* **Problem description**:
Return the lines below in which the string "filter" occurs.
╭──
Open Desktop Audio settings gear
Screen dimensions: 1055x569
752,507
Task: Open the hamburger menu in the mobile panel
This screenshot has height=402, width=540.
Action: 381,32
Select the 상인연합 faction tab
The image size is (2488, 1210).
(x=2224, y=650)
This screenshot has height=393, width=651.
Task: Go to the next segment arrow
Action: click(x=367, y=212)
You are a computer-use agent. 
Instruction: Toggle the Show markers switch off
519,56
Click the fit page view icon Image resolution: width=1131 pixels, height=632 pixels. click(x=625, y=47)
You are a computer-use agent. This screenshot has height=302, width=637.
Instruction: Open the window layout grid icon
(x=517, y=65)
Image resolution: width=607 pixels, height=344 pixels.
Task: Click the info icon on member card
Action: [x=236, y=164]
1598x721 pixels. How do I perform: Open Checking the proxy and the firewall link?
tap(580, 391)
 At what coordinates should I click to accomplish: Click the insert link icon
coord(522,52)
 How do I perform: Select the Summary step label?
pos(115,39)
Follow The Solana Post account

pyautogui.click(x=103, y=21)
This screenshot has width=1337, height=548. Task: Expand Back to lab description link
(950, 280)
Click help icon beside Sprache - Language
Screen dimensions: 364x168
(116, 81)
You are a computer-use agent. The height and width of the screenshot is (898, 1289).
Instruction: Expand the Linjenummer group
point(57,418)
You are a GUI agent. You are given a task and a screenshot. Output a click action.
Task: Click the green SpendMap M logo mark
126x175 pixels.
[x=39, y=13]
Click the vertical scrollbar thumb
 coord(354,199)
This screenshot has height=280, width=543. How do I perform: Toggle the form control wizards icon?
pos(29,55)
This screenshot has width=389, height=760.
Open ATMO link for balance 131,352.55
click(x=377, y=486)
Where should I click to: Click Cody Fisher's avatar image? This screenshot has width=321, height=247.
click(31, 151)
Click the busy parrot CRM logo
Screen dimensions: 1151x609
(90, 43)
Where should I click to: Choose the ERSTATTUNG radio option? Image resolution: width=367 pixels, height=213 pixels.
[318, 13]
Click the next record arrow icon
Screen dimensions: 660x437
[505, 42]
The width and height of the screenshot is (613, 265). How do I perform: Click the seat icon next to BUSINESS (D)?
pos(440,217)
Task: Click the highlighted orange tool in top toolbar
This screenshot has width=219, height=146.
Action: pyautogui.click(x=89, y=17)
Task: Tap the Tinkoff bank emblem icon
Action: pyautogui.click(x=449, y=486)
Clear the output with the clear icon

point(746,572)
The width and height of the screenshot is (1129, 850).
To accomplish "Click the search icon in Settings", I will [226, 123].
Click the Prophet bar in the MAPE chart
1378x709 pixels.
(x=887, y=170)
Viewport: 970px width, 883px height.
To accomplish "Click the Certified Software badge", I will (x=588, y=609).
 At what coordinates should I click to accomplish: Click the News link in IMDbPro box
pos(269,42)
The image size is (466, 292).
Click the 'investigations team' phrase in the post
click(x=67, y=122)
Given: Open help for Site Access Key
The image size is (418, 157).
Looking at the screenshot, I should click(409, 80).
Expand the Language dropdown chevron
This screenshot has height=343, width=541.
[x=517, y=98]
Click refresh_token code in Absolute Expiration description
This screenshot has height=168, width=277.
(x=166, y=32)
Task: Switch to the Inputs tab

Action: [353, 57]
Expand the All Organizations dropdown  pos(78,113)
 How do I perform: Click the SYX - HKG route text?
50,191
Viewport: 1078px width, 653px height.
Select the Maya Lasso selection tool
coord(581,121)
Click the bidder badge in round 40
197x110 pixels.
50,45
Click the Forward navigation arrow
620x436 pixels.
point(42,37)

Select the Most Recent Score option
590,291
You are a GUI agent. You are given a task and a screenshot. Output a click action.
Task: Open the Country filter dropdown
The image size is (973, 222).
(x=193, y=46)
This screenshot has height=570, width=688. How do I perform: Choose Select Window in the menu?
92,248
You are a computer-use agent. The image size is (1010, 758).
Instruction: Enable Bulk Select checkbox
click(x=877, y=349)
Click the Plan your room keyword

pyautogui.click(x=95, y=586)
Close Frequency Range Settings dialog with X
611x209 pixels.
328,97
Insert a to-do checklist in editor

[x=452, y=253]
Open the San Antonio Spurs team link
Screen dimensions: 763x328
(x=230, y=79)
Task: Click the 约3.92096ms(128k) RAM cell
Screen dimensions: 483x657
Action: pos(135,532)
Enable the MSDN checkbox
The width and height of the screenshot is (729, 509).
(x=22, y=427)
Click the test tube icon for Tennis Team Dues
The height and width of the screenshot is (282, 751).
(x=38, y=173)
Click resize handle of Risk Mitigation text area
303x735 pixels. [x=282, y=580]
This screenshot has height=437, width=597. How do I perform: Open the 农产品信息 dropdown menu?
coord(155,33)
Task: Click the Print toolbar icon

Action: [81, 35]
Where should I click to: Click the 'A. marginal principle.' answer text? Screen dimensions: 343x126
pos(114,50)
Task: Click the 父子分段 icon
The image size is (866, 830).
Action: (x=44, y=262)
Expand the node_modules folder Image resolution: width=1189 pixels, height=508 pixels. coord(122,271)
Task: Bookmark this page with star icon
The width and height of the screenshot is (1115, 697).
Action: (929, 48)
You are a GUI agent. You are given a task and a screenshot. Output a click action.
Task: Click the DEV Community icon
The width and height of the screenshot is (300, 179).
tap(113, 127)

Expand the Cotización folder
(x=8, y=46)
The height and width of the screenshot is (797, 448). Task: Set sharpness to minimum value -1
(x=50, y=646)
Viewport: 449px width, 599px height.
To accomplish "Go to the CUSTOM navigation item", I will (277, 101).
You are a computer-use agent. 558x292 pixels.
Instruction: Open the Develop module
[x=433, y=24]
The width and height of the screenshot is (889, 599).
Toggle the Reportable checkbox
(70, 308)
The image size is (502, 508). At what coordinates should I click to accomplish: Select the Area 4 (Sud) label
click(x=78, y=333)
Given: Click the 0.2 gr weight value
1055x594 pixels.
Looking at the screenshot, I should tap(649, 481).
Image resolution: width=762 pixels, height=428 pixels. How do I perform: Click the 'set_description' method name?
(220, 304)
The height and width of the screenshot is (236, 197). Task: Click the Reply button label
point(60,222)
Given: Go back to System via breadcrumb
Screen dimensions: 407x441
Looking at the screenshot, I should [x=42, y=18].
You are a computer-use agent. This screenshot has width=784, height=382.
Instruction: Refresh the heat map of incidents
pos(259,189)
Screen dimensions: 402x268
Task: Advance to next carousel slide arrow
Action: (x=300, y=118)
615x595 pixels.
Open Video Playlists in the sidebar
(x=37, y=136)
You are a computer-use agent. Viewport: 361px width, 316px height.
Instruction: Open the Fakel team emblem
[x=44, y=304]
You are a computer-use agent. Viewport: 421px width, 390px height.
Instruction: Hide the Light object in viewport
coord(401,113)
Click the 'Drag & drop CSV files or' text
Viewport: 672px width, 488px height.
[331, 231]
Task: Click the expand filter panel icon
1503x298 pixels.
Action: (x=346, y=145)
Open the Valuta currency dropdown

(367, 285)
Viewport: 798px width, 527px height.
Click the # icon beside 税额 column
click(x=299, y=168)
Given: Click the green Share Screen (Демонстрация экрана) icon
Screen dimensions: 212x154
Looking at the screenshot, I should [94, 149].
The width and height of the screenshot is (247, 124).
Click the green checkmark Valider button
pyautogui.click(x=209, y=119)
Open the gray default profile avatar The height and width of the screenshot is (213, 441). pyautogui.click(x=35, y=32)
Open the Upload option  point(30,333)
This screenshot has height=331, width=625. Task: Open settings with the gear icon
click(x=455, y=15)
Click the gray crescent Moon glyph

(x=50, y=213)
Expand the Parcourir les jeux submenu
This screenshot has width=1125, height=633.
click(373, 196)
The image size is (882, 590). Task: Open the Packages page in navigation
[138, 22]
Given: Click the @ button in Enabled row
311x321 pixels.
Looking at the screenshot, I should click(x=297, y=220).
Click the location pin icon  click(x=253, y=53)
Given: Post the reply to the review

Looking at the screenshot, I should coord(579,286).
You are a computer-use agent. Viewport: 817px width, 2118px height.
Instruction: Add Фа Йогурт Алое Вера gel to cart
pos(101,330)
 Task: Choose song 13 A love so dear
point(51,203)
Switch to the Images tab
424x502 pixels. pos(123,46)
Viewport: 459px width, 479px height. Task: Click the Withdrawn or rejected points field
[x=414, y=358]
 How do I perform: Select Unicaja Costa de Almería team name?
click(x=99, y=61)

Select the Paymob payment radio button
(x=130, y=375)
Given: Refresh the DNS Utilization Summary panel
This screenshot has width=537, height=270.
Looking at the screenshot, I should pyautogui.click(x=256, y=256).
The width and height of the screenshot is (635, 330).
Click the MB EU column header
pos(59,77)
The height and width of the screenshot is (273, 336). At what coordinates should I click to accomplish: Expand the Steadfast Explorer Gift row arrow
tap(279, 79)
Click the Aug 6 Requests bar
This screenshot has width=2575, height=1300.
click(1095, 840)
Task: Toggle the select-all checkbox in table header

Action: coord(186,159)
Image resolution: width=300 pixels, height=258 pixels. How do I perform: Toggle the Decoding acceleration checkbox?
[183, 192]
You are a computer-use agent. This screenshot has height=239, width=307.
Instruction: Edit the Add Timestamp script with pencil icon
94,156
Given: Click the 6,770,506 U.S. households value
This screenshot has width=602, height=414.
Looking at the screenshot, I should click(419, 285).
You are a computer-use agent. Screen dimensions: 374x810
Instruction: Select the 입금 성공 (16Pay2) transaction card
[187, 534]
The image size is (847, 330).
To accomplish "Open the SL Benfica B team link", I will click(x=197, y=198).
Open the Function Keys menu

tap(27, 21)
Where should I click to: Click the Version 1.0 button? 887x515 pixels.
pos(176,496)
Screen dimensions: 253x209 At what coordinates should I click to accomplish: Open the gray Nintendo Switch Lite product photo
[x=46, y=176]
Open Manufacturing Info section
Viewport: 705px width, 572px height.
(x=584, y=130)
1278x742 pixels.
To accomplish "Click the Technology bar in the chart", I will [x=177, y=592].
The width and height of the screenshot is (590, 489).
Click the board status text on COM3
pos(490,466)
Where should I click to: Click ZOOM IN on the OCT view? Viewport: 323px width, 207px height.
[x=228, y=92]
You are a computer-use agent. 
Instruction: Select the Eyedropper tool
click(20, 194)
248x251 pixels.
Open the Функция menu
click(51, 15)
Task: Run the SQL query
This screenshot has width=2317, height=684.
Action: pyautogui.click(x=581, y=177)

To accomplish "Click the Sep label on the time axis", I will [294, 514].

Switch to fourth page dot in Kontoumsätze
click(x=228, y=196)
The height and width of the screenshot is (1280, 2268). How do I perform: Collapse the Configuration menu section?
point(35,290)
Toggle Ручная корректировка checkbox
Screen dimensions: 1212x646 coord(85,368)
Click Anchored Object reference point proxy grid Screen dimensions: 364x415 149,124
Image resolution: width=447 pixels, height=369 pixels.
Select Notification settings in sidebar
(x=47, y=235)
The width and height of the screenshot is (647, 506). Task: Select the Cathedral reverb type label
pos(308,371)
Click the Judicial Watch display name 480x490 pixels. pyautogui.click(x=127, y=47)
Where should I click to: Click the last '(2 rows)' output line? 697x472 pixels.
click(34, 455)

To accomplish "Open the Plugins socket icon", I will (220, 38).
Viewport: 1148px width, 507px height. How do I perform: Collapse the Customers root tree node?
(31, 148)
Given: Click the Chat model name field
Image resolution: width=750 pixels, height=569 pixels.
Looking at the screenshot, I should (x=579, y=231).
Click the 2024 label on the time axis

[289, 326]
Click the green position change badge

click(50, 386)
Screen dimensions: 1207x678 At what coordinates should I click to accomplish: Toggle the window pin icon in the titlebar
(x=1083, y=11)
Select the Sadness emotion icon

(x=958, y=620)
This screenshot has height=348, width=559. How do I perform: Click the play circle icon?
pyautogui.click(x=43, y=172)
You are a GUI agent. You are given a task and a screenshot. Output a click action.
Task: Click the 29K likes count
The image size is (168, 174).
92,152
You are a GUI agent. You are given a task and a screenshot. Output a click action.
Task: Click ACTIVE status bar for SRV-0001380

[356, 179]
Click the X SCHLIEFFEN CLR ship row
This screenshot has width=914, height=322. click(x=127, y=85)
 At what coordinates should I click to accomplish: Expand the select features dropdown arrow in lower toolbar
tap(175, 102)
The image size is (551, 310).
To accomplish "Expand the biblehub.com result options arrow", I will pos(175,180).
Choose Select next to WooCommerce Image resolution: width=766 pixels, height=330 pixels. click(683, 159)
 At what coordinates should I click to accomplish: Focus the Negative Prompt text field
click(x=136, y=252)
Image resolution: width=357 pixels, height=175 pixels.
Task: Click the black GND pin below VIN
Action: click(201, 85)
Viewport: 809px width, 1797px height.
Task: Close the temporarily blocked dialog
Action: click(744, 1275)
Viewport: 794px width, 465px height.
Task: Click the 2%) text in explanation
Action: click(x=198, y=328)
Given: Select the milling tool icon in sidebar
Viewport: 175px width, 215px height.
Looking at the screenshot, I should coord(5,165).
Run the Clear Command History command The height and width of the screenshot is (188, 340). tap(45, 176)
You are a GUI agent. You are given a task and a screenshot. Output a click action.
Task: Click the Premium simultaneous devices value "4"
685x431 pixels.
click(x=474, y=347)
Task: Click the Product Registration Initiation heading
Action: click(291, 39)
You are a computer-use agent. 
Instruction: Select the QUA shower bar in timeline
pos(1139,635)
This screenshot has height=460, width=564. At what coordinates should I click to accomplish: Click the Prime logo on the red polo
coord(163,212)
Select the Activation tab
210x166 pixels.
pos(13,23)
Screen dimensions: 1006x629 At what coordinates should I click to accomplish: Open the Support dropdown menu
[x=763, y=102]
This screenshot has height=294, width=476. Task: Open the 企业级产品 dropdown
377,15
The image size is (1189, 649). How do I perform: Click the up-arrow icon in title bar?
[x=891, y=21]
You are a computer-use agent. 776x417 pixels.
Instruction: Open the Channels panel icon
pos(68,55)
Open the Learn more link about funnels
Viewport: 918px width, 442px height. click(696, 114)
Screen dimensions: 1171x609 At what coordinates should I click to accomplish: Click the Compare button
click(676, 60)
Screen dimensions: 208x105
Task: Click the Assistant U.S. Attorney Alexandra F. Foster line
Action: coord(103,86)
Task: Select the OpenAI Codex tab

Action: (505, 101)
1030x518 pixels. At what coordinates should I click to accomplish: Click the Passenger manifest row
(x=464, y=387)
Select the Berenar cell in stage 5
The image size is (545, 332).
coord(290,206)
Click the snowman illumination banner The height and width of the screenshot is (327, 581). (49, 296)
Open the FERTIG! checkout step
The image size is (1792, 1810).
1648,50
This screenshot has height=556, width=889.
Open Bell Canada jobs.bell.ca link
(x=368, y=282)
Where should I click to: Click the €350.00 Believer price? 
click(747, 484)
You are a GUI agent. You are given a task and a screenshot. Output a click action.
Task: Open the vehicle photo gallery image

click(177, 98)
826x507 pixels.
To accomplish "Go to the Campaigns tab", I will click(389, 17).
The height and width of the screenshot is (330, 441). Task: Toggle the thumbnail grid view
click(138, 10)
╰──
* **Written reply**:
Task: Open the Country filter dropdown
Task: Click the expand filter panel icon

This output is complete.